Any optimism, evoked by the overall favourable course of vascular function on plethsymography and on the therapeutic benefit of stopping smoking, should be tempered by other evidence indicating chronicity in a substantial population of smokers and non-smokers. At the time of initial testing, which was on average 2 years after the last exposure to pneumatic tools, fully 42.6% had abnormal tests (FSBP <60), and 72.4% of the group were classified as stage II or III on the Stockholm workshop scale.
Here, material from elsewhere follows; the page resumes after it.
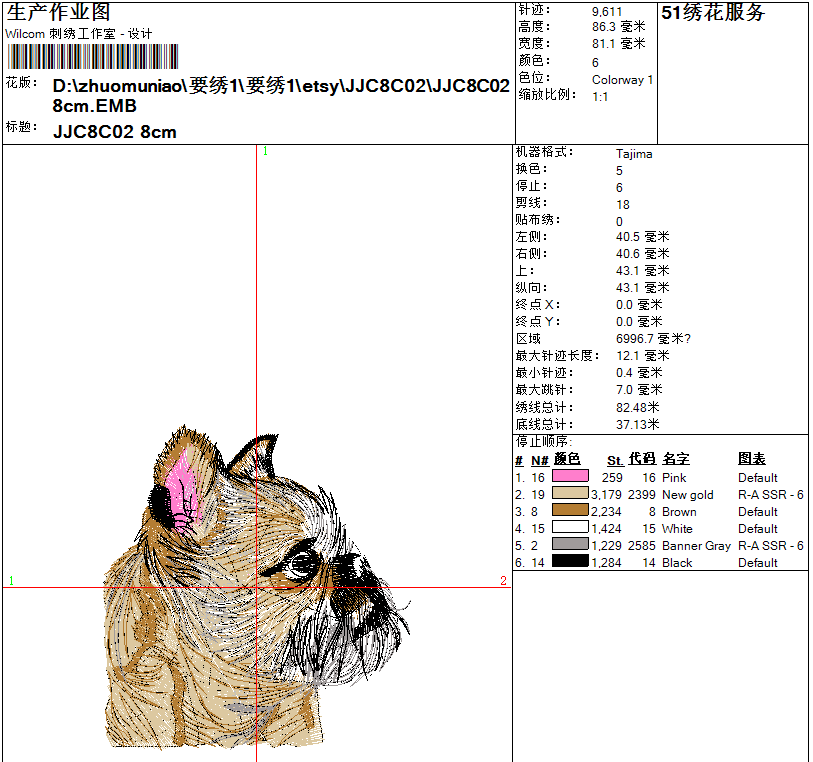
Task: Select the White thread color swatch
Action: click(570, 528)
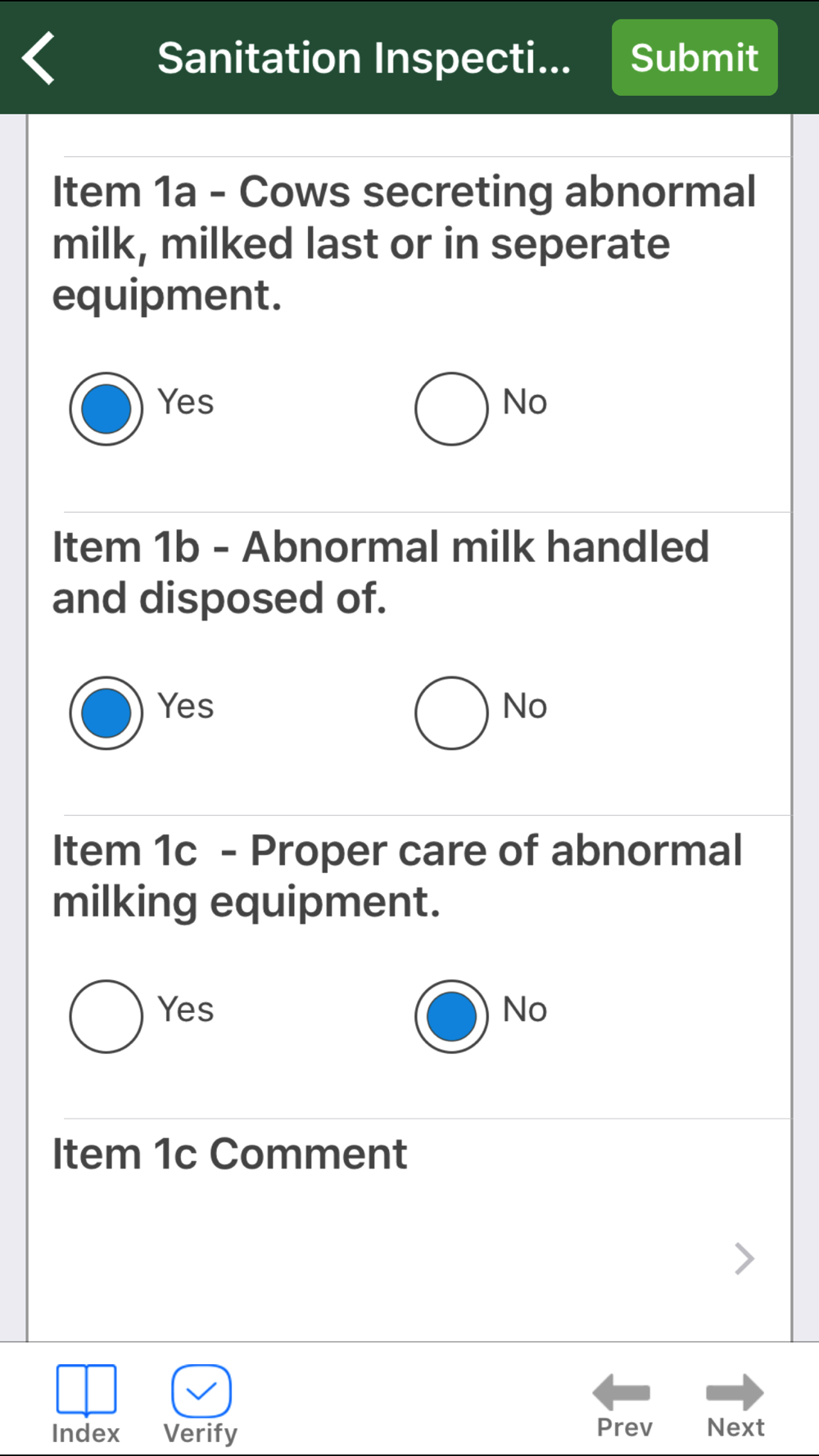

Two years later, 32.8% of the retested subjects had a non-detectable abnormality in FSBP.
A combination of impaired endothelium mediated vasodilatation and impaired local vasoconstriction accords with the results cited in this study and with the finding that over time cold challenge plethysmography underrepresents morbidity that is captured as staged symptoms.22 Thus, the most accepted and reproducible test of occupational Raynaud's disease may best record impaired arterial dilatation in smokers and in incumbent or recently exposed workers who used vibratory tools. On the other hand the clinical pattern of cold hyperresponsiveness in both smokers and non-smokers that seems to persist for many years after exposure has ended may not be amenable to this benchmark test. The application of newer and more sensitive methods to assess cutaneous flow may offer a fuller perspective on chronic disease, and perhaps, on its earliest manifestations. Severity and resistance to recovery may also be consequences of altered physiology rather than indices of prolonged exposure, only.